Cependant, la crise économique pourrait perturber l'équilibre social en Arabie saoudite. Le modèle de développement sur lequel MBS pariait, à savoir une transition d'une économie productrice de matières premières à un fournisseur de biens et services de tourisme et de loisirs, pourrait ne pas être viable dans l'avenir immédiat en raison de la peur causée par le Coronavirus. Le chômage n'est pas encore un risque et tout indique que, si les conditions ne s'améliorent pas à moyen terme, la main-d'œuvre immigrée - qui représente plus d'un tiers de la population totale du pays - sera progressivement remplacée par des travailleurs locaux. En tout cas, le mécontentement social va probablement s'accroître en Arabie saoudite au cours de l'année prochaine, bien que cela ne constitue pas nécessairement une menace pour le prince héritier.
Traditionnellement, le principal danger pour les dirigeants saoudiens est représenté par les membres mécontents de la famille royale elle-même, ainsi que par le clergé dissident. MBS a déjà pris l'initiative de minimiser ses adversaires potentiels au sein de sa famille grâce à une spectaculaire campagne de lutte contre la corruption, au cours de laquelle plus de deux cents fonctionnaires et hommes d'affaires ont été arrêtés et leurs avoirs gelés. Le prince a également pris publiquement ses distances avec le clergé plus traditionaliste, ce qui constitue un obstacle à ses plans de développement, qui prévoient notamment d'accroître la présence des investisseurs occidentaux et de lever certaines des restrictions religieuses sur les lieux de divertissement. Cependant, dans le nouveau contexte d'austérité et d'incertitude économique, l'héritier saoudien pourrait avoir besoin de se réconcilier avec le clergé pour maintenir la paix sociale.
Depuis son accession au pouvoir, Mohamed bin Salman a tenté d'isoler ses opposants et de centraliser le contrôle du pays.
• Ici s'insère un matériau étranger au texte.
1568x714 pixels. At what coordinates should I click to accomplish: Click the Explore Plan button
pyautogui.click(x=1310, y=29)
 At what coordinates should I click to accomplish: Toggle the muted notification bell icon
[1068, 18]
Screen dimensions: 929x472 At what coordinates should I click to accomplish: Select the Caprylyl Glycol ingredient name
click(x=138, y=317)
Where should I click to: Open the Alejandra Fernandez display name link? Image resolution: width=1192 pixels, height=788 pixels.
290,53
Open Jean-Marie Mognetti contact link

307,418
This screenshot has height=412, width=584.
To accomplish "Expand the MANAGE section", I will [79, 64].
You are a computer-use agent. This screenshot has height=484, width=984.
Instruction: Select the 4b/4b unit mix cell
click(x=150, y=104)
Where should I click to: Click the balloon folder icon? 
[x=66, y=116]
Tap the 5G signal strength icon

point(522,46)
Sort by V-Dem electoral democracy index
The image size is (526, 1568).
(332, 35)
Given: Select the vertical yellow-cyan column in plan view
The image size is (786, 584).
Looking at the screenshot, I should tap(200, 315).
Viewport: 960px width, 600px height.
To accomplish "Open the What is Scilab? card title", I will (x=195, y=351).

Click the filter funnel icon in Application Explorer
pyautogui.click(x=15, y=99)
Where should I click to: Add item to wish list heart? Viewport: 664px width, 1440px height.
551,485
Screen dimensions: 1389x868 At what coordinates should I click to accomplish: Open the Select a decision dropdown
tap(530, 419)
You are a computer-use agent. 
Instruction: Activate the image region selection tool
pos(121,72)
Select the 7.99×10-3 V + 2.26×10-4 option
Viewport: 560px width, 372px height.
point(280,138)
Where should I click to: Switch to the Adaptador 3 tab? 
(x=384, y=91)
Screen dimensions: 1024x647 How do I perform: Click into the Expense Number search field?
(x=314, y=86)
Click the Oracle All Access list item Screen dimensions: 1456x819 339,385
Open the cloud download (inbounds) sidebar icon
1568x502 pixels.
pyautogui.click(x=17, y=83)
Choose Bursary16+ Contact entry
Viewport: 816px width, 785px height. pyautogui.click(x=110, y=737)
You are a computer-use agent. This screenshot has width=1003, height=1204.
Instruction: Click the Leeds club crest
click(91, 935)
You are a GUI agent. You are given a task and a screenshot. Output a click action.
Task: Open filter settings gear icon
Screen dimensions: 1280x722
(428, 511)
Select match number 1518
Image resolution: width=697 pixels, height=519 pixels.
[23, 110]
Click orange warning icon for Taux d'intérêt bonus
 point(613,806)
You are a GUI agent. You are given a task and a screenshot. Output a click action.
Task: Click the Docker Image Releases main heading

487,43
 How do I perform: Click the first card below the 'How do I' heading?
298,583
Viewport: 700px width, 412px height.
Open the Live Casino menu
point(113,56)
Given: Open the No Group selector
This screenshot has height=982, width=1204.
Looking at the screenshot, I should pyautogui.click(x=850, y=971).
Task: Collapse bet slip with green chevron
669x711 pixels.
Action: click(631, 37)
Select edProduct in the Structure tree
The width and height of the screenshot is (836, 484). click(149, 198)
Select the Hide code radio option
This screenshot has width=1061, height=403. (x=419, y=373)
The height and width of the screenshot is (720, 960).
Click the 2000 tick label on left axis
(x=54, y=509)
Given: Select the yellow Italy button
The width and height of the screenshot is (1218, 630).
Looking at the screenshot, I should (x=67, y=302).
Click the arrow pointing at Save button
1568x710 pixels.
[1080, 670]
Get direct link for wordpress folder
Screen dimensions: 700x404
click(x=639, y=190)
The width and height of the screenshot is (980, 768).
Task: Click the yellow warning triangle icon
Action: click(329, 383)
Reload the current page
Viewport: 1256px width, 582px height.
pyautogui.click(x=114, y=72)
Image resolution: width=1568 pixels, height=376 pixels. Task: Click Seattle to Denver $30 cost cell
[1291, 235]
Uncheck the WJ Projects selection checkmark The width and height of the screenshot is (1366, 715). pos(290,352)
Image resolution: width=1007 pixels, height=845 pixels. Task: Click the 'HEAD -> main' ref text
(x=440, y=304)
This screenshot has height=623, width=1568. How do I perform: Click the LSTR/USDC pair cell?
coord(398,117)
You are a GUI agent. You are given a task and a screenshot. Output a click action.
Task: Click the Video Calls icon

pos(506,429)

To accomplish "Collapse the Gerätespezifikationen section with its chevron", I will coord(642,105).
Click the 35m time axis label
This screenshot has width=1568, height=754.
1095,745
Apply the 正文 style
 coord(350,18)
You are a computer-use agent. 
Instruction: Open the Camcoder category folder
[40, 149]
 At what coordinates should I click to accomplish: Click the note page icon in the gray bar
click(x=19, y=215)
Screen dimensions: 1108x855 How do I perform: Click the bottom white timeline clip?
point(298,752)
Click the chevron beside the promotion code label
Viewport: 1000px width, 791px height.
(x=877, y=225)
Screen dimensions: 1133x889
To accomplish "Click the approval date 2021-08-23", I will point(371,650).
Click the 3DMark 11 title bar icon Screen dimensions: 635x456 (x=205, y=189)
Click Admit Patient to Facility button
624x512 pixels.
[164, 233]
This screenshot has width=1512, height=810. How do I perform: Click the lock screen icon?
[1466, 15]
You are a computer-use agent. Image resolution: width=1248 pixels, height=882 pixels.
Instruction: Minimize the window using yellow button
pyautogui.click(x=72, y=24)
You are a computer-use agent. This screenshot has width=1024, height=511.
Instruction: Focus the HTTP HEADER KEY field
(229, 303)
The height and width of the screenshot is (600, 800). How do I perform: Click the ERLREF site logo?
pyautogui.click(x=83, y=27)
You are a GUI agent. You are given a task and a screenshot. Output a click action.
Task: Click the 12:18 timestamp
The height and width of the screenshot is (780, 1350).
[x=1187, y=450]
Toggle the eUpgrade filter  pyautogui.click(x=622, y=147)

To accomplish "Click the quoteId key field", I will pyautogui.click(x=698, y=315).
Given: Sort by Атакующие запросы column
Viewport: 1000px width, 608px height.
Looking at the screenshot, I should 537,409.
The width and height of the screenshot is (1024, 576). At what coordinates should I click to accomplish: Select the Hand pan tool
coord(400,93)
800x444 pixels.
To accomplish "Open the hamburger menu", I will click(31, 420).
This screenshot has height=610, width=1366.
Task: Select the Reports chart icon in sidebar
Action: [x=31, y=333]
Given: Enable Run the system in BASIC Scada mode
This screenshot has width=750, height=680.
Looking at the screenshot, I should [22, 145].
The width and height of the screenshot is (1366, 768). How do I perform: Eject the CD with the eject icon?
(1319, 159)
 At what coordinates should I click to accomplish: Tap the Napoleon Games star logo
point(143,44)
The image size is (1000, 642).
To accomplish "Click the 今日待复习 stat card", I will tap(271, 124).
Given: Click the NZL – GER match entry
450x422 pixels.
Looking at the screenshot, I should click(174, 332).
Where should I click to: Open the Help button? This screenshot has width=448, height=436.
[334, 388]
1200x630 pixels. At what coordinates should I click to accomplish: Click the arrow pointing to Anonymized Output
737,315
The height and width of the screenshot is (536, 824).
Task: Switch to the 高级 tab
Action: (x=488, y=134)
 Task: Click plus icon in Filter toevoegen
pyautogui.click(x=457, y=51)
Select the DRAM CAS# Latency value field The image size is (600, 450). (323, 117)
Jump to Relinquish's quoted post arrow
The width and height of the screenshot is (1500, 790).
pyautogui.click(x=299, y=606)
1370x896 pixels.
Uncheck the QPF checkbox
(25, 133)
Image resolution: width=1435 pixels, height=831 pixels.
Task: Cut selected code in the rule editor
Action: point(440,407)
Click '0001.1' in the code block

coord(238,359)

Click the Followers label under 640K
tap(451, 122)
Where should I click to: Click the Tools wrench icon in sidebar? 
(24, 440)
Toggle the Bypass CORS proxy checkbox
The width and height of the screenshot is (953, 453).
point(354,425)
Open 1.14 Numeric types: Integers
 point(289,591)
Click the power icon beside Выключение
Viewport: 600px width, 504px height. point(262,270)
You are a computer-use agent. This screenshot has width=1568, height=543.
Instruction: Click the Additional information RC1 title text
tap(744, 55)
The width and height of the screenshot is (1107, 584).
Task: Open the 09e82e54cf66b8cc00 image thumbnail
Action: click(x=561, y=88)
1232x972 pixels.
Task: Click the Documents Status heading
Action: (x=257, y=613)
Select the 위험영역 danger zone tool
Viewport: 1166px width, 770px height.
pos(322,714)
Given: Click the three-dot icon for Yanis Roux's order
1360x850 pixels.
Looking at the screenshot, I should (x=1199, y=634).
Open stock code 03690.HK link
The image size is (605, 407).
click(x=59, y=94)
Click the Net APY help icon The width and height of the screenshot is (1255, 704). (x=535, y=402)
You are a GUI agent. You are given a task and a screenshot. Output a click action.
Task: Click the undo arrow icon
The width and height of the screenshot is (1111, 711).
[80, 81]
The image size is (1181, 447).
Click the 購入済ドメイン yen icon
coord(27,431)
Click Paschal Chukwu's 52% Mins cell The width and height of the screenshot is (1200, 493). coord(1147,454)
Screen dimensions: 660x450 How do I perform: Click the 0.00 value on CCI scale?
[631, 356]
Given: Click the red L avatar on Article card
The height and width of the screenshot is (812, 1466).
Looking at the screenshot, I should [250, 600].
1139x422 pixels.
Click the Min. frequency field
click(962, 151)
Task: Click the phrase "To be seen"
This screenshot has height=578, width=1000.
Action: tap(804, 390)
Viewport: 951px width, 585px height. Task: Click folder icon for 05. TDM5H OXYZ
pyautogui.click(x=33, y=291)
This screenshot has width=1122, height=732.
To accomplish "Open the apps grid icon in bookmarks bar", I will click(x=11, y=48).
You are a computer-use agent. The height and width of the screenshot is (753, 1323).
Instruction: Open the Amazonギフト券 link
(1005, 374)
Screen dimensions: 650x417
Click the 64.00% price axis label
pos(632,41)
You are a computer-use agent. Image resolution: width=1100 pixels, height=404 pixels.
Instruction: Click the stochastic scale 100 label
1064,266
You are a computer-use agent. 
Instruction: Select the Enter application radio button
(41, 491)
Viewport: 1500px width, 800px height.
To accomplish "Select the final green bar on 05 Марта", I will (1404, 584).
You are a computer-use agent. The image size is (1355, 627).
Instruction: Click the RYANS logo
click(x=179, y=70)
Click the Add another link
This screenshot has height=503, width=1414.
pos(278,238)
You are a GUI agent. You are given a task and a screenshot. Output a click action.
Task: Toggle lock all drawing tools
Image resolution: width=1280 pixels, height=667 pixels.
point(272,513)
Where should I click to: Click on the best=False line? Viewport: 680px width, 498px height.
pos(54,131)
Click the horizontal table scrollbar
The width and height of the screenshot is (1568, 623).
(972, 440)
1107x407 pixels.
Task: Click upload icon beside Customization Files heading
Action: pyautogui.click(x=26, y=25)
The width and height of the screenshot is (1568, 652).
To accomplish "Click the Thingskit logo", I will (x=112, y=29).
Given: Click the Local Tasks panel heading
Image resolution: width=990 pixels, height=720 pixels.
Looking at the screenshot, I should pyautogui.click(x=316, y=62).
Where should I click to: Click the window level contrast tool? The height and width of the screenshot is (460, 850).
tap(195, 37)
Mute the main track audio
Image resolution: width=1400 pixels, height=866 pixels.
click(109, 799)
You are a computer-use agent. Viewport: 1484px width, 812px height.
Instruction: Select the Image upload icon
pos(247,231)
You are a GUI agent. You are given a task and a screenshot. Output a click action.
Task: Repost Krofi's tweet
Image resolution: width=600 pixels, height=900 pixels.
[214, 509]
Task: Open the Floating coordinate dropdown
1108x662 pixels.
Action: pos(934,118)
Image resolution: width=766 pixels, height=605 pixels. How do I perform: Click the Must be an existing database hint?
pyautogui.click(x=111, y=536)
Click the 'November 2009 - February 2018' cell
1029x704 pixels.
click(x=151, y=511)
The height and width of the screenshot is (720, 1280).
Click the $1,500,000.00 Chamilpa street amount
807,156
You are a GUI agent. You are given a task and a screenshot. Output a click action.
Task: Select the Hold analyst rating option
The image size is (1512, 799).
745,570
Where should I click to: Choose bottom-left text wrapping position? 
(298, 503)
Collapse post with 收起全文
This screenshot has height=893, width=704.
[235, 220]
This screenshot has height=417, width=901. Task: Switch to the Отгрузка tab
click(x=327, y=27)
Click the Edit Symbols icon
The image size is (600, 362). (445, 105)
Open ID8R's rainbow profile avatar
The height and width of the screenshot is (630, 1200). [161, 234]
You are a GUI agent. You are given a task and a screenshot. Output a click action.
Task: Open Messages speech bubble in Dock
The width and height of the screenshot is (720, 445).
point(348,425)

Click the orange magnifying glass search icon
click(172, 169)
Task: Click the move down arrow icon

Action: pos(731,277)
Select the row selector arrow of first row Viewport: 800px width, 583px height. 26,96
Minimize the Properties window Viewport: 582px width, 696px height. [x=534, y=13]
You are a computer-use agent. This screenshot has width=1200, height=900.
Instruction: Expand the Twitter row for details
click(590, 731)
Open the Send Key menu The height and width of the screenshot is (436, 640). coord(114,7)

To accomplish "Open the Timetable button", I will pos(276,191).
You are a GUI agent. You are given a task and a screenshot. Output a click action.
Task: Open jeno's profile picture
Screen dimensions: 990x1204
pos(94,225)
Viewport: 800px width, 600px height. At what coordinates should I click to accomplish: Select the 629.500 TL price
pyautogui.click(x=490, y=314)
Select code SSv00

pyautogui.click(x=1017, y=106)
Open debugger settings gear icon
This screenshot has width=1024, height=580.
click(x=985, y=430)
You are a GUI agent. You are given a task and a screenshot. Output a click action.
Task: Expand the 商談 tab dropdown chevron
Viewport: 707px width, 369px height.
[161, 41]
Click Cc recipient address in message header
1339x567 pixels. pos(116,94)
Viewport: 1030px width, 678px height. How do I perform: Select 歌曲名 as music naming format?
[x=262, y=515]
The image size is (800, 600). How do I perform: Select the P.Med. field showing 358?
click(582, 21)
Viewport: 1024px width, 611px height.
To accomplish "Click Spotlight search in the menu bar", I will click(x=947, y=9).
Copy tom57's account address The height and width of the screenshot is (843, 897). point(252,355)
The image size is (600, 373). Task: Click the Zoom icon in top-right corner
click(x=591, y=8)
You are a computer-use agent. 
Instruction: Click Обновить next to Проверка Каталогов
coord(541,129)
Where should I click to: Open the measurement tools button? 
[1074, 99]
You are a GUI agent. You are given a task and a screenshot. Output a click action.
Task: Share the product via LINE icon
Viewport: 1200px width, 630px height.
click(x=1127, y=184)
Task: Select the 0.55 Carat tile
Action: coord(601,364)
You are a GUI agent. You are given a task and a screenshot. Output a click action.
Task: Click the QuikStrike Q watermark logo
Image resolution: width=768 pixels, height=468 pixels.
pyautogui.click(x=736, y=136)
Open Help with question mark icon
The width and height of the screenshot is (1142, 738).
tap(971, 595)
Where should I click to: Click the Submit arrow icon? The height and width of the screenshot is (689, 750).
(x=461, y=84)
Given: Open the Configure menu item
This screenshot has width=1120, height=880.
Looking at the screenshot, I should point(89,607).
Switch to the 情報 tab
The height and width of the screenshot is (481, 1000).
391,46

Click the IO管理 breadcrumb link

Cependant, les nouvelles circonstances rendent plus probable que le prince cède et fasse des concessions à ses rivaux au sein du régime. MBS doit notamment apaiser les membres les plus âgés de sa famille qui se méfient de sa politique interventionniste et ambitieuse. Sinon, il risque de rester seul et d'être victime d'un coup d'État au palais, comme cela est arrivé à son oncle Saoud en 1964.